13-year-old shot dead in Orange County in February

ORANGE COUNTY, Fla. – The father of a Central Florida teenager is outraged after learning that no charges will be filed in the fatal shooting of his 13-year-old son.

Investigators said Lavardo Fisher Jr. died in February after he was shot by his 18-year-old cousin who was riding a hoverboard and playing with a gun.

The state attorney's office determined that the shooting was an accident.

Lavardo's father, however, said some accidents, especially those that end in death, should have consequences.

Lavardo Fisher Sr. told News 6 that he has tried to hold it together for six months, but he broke down when talking to News 6 about his son's death.

"We used to play games together, watch movies together," he said. "I have a PlayStation 4, and I haven't turned it on. It's just so unfair."

Fisher said he has been waiting to start his healing process until he found justice for his son.

"I just feel like I'm left in the dark, like I don't matter," he said.

Officials said Brandon Lewis was playing on a hoverboard with a gun that he didn't know was loaded when it went off.

"If I had touched my child, first of all, I would have been in jail, but an 18-year-old man shot my son and he gets to walk free," Fisher said.

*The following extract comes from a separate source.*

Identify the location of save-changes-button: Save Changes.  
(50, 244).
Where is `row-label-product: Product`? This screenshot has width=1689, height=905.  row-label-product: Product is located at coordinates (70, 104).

Fisher said he wants Lewis to learn from his mistake.

"It's not like I want him to rot in prison," he said. "I don't want him to die in prison, I just feel like he should be punished. That is what I honestly think."

Fisher said he pays for Lewis' mistake every day. He has sought counseling, and is leaving the city, saying that he doesn't want to live in Orlando without his son.

"I always told him that if anybody does anything to hurt him, I would raise hell," he said. "(I) never want to physically hurt anybody, but I certainly want to do everything in my power to make sure that he's protected. It just hurts me to know that he was with people that should have protected him."

Fisher said he plans to pursue other legal options.